=== Exercise prompt ===
Render the lines below as a Markdown table with columns n and Line, covering only the stretch from the line containing "354x354 pixels. Task: Close" through the end of the lines. Skip blank lines and leave the pictures out.

=== Data items ===
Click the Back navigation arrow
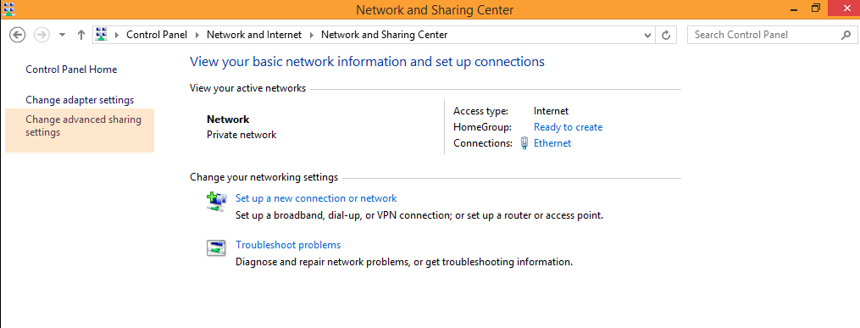Screen dimensions: 860x328 [x=18, y=35]
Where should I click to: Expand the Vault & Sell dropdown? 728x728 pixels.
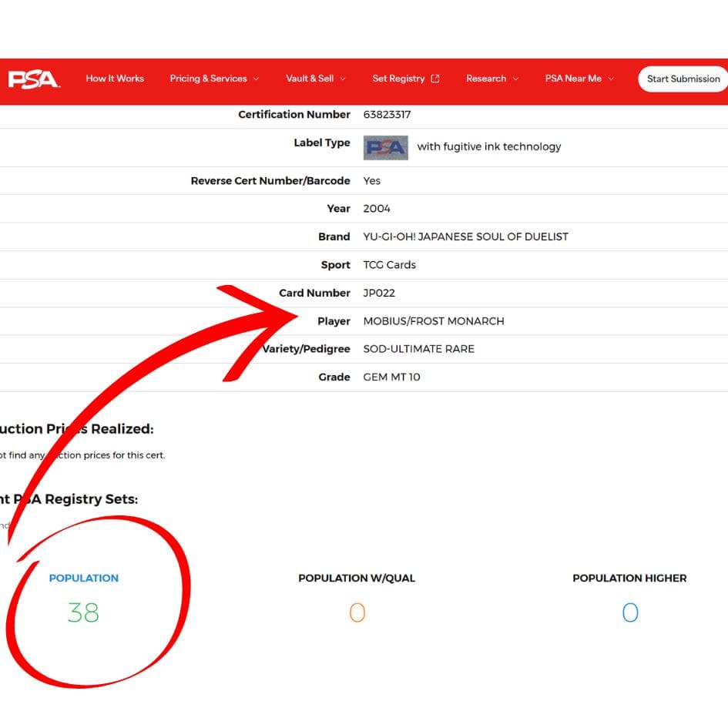[x=315, y=79]
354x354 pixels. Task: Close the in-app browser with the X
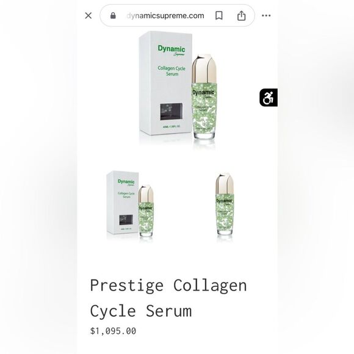(89, 16)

=== Answer below ===
| n | Line |
|---|---|
| 1 | 354x354 pixels. Task: Close the in-app browser with the X |
| 2 | (89, 16) |